Miley Cyrus in a scene from her new music video, "Malibu."
Miley Cyrus in a scene from her new music video, "Malibu." (YouTube)

Ordinarily, when someone gets their life together, congratulations or encouragement of some kind is in order. Amanda Petrusich of The New Yorker seems to think otherwise.

In her article published last week, "Miley Cyrus's Creepy Return To Wholesomeness," Petrusich analyzed Cyrus's new song, "Malibu," which is, in her opinion, "equal parts bohemian and smarmy."

Petrusich did not approve of Cyrus' new direction, mainly because she found that the superstar's decisions in the past were those of a "creative risk-taker" which made her a "figure to root for."

In an interview with Billboard, published the first week of May, Cyrus told the reporter that part of her transformation came from her decision to steer clear of substance abuse.
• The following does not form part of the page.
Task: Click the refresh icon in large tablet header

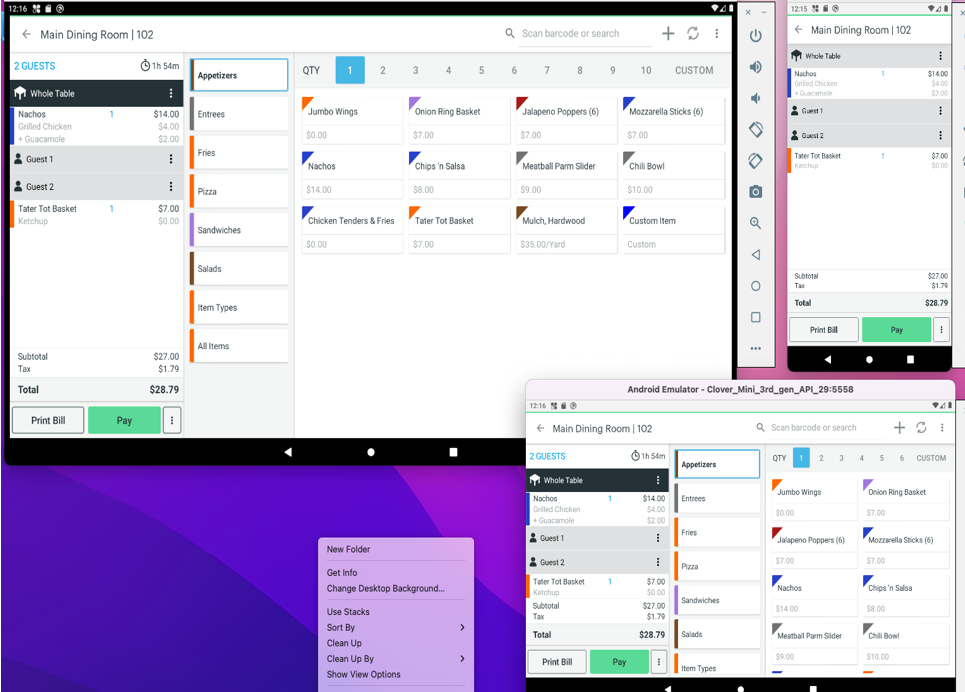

She said, "I'm not doing drugs, I'm not drinking, I'm completely clean right now! That was just something that I wanted to do."
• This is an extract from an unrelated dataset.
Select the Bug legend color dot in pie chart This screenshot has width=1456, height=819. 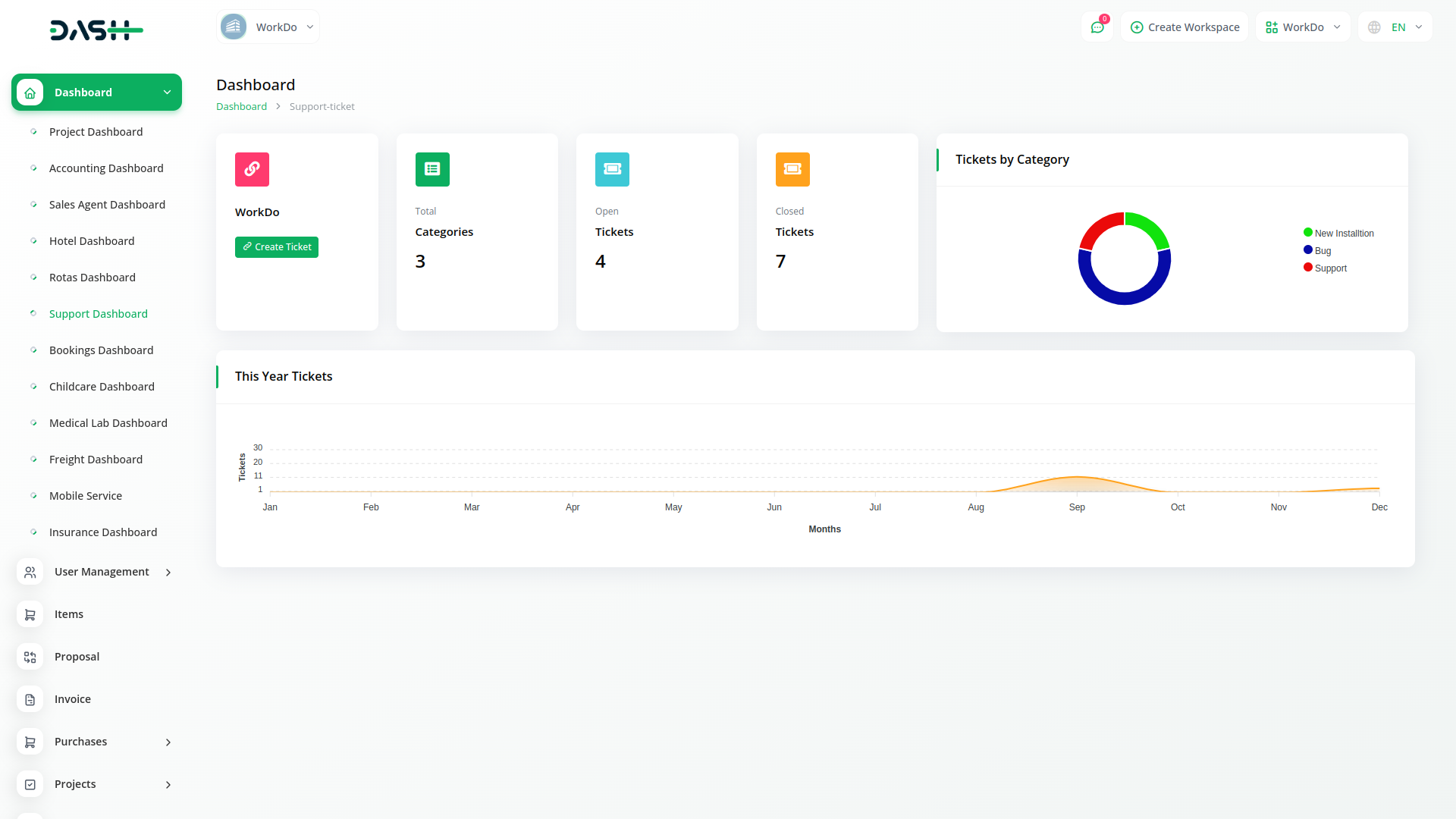1307,250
She also explained that she was done with hip-hop for now, mainly because the sexually explicit lyrics typical of the genre were not an accurate representation of how she felt. However, Petrusich decided to interpret this decision in a different light.

"Cyrus's casual trying-on and discarding of black culture is a function of extraordinary privilege," Petrusich explained. The musician's new style, which seems more of a throwback to her teenage songs than anything particularly groundbreaking, "makes her previous embrace of those genres feel ... sinister," in Petrusich's opinion.

The journalist wanted Miley to return to happier, simpler times, when the artist had broken up with her fiancé, when she was dating a woman and when she stuck her tongue out all the time. Petrusich recalls that in an interview with Cyrus in 2014, she was struck "by how earnest she seemed about everything." The earnestness displayed itself when Cyrus kept pressing the phone to her face and accidentally pushed buttons on the screen because she was so wrapped up in her own opinions.

Petrusich argued that Cyrus' return to sobriety and traditional values is stereotypical of what the patriarchal society expects of female pop stars. "Now that she is about to be someone's wife, she's settling down, finding a new way to be (or act) virtuous," the journalist criticized.

Even though Cyrus' decisions in the past have not exactly been virtuous or exemplary, so far, it seems as though her attempt to clean up her act, both literally and figuratively, has made her a happier person with goals instead of a mindless pop star known only for her twerking abilities. But Petrusich did not like any signs of maturity, and instead painted Cyrus as a feminist who betrayed her cause. She even ends her article with the regretful statement, "It's hard not to pine for that wagging tongue."

How dare someone embrace traditional values and grow up!